- Opening Delimiter -

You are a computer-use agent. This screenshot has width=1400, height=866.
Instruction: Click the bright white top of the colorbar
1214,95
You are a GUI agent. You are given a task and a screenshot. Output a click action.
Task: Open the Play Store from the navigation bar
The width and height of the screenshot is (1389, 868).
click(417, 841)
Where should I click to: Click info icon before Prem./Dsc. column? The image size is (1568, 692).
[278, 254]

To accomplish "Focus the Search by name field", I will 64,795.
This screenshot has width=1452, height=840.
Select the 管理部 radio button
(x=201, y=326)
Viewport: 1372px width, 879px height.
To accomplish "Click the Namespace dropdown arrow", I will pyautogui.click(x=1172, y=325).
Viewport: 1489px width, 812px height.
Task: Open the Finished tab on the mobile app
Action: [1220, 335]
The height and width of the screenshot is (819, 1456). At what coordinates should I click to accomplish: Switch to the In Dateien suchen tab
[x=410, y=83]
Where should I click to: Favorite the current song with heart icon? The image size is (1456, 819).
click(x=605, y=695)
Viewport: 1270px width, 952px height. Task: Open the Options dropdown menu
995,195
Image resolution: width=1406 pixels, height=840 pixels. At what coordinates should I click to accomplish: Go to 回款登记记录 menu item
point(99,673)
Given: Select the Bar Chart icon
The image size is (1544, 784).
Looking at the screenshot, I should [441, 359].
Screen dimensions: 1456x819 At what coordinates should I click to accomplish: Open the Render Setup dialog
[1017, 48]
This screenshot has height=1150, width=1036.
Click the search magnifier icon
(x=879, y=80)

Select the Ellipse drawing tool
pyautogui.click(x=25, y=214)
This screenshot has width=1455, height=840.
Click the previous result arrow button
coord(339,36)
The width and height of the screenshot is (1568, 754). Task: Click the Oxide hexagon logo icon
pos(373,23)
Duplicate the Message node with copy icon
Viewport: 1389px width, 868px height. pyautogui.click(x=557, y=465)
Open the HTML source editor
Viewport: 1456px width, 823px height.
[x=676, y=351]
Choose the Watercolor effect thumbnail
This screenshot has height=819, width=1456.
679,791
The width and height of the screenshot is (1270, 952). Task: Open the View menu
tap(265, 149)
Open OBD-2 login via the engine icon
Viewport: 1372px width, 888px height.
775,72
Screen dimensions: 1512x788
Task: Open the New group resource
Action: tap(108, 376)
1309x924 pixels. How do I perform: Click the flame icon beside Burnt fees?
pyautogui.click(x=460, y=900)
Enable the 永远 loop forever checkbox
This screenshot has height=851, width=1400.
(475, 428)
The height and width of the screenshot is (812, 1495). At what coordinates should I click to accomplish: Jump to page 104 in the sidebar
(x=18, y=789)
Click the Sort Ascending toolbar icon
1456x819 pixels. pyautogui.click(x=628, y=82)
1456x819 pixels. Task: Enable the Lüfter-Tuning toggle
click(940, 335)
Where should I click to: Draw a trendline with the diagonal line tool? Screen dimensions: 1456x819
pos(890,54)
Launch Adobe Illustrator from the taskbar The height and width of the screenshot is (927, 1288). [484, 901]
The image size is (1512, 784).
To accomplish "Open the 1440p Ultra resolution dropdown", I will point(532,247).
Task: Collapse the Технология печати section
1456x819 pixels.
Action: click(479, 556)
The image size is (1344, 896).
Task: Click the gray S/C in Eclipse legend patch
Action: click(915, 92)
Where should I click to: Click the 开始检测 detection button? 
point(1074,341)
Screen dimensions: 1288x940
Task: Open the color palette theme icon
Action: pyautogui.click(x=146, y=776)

- Closing Delimiter -

From the material above, copy every line where the word "agent" is found.

**Response box**
You are a computer-use agent. This screenshot has width=1400, height=866.
You are a GUI agent. You are given a task and a screenshot. Output a click action.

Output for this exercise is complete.